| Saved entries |

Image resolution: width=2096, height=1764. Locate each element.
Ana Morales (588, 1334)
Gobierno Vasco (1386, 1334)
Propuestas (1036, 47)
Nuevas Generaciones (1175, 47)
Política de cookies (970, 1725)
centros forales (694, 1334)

| Work instructions |
Please set down all of the records exactly.

| Exercise response |
Image resolution: width=2096, height=1764. Locate each element.
Ana Morales (588, 1334)
Gobierno Vasco (1386, 1334)
Propuestas (1036, 47)
Nuevas Generaciones (1175, 47)
Política de cookies (970, 1725)
centros forales (694, 1334)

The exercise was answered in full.